◆ Exercise
Count, in the entries below, the lines in which "agent" occurs. Give the number, nothing more.

◆ Supplied entries
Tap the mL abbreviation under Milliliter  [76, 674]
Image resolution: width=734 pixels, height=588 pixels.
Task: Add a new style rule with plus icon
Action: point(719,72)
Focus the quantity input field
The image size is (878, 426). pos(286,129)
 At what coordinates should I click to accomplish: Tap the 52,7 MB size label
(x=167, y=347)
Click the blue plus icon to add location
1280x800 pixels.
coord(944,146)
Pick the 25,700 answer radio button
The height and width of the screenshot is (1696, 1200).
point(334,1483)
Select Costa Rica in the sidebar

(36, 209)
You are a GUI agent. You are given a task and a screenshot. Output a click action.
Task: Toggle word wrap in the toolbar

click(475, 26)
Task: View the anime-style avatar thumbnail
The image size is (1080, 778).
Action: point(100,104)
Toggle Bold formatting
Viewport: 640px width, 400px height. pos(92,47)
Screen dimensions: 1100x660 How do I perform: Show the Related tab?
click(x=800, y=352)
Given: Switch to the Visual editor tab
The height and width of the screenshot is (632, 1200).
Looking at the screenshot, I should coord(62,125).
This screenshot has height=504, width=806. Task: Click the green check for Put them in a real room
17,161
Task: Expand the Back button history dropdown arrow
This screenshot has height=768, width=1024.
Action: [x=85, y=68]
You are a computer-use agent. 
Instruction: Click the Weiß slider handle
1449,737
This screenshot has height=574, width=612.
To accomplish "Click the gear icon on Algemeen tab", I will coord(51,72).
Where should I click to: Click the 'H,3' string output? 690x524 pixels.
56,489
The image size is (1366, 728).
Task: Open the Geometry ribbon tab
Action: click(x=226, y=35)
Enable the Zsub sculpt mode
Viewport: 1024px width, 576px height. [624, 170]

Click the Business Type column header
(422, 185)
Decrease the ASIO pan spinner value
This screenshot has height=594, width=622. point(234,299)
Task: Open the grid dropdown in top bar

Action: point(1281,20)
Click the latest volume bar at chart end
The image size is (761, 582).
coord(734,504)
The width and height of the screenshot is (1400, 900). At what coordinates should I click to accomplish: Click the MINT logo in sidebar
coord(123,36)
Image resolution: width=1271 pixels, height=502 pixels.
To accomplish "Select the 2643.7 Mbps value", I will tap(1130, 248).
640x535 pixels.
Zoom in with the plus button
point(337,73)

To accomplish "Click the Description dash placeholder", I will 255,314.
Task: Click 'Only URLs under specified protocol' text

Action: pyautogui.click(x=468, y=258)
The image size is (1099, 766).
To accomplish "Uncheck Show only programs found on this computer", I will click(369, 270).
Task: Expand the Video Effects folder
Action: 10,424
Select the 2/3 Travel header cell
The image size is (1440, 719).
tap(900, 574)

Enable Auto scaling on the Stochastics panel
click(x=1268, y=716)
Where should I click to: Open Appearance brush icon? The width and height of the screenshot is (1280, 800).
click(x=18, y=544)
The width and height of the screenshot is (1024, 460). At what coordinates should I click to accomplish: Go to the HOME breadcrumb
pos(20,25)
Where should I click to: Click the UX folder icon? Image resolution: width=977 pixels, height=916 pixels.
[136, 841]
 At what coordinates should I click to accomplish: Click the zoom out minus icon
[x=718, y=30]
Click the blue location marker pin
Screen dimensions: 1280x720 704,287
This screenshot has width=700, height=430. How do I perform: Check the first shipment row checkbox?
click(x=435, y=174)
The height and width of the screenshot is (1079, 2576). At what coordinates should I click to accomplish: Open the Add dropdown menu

◆ Solved problem
2